● **EXTRACTED DATA**

== == ==

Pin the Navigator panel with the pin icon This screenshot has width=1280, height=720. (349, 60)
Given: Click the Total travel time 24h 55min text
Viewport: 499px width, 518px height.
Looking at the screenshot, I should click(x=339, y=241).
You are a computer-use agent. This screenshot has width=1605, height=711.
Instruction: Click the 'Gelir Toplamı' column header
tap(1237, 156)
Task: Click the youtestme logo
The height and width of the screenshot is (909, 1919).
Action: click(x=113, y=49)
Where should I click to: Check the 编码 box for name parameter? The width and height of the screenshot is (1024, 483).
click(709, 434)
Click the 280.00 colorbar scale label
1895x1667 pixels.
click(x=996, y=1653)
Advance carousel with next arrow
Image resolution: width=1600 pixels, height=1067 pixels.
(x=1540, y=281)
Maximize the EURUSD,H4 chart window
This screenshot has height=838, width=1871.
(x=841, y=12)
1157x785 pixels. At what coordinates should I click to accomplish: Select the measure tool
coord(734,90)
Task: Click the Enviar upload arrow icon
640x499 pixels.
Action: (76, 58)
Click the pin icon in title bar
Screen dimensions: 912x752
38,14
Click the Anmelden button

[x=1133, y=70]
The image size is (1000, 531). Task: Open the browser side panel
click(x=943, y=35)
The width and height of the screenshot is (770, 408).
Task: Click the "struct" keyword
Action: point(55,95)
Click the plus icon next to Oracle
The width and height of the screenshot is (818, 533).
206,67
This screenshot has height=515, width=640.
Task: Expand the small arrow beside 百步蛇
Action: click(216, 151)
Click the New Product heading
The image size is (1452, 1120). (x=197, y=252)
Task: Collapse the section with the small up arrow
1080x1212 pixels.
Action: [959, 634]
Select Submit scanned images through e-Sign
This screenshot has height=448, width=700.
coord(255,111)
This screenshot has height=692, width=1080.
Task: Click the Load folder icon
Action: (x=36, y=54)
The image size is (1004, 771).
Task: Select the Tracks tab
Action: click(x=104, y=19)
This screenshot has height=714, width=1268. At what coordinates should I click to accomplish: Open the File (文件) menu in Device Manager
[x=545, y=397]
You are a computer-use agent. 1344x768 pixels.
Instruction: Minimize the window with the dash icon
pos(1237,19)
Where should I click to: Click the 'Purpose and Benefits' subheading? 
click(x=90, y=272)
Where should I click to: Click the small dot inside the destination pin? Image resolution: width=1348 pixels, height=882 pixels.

== == ==

Give only a number, namely how many lines in the entries above hold the word "agent".

2